Linda Nooitmeer, presidente do Instituto Holandês de Escravidão, disse emissora NOS o convite foi retirado após conversas entre ela e Bosma na manhã de quarta-feira. Bosma disse após as negociações foram “úteis”, mas não quiseram entrar em detalhes.
Nooitmeer tinha viajei a Haia para pedir a Bosma que reconsiderasse a sua decisão de comparecer. Ela já havia escrito para ele pedindo-lhe que demonstrasse respeito pelos descendentes dos escravos na cerimônia.
Bosma tem sido altamente crítico do evento e o manifesto eleitoral do PVV pedia a retirada do pedido formal de desculpas pelo papel holandês na escravidão. Ele também ligou para Tula, um escravo que liderou uma revolta contra os holandeses e só conseguiu recentemente reabilitadoum “assassino racista”.
No início deste mês, cerca de 35 organizações e mais de 150 particulares assinou uma petição ligando sobre Bosma não comparecerá à cerimônia em Amsterdã em 1º de julho.

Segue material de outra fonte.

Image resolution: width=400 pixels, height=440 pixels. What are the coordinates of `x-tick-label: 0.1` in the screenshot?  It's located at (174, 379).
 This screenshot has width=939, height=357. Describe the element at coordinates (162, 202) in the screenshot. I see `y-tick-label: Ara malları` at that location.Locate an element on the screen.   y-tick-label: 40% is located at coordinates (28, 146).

Os presidentes de ambas as casas do parlamento estão sempre presentes.
A prefeita de Amsterdã, Femke Halsema, disse no mês passado que entendia as questões, mas Que ela não concordou com os militantes.

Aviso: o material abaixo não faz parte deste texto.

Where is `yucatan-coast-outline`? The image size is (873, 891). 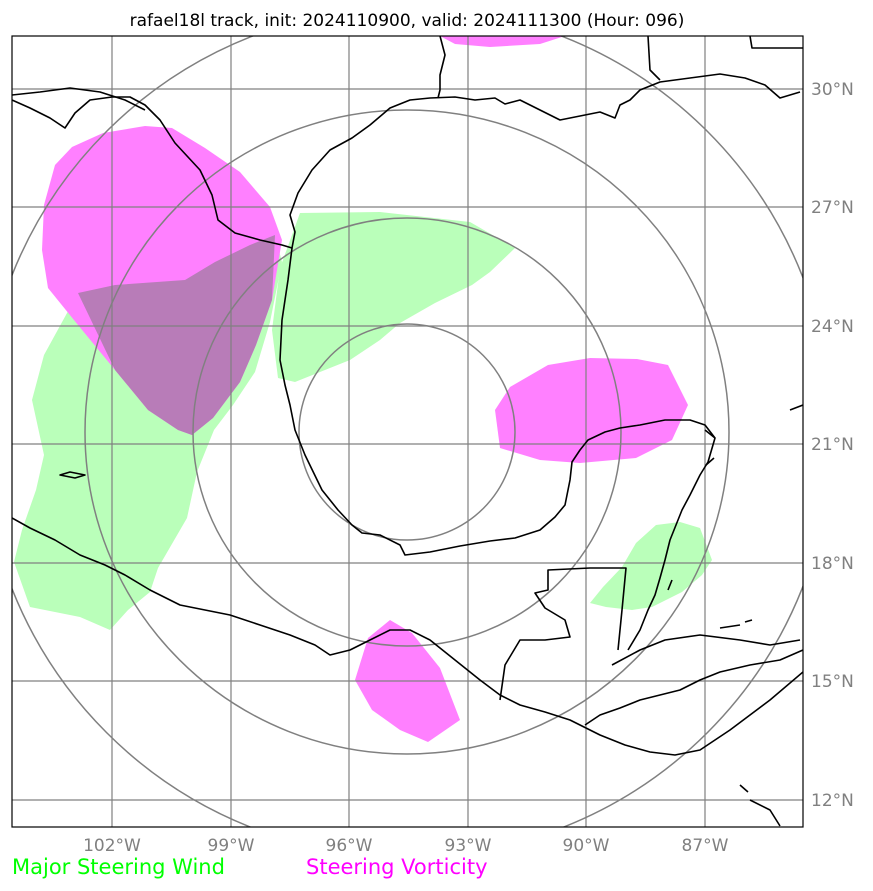 yucatan-coast-outline is located at coordinates (735, 498).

“É de grande importância que o órgão político mais importante do país esteja representado”, disse ela à Câmara Municipal. “Você não deveria tornar isso político. Desta vez é este presidente, da próxima vez será outra pessoa.”

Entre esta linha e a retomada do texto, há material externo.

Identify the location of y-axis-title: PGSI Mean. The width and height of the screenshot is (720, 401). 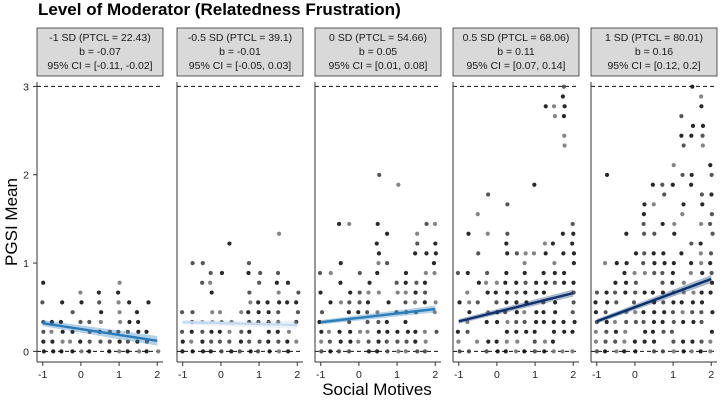
(12, 222).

Keti Koti – que significa “as correntes estão quebradas” na língua surinamesa Sranantongo – é comemorada todos os anos em Amsterdã, no dia 1º de julho, desde que o memorial nacional à escravidão foi erguido no parque em 2002.
A escravidão foi finalmente abolida nas antigas colônias do Suriname e das Antilhas Holandesas em 1º de julho de 1863.
Escravidão e Holanda: o que você precisa saber
No entanto, os escravos no Suriname só foram totalmente libertados em 1873, uma vez que a lei estipulava que deveria haver um período de transição obrigatório de 10 anos. Os proprietários também receberam uma compensação de 300 florins por cada escravizado que libertaram.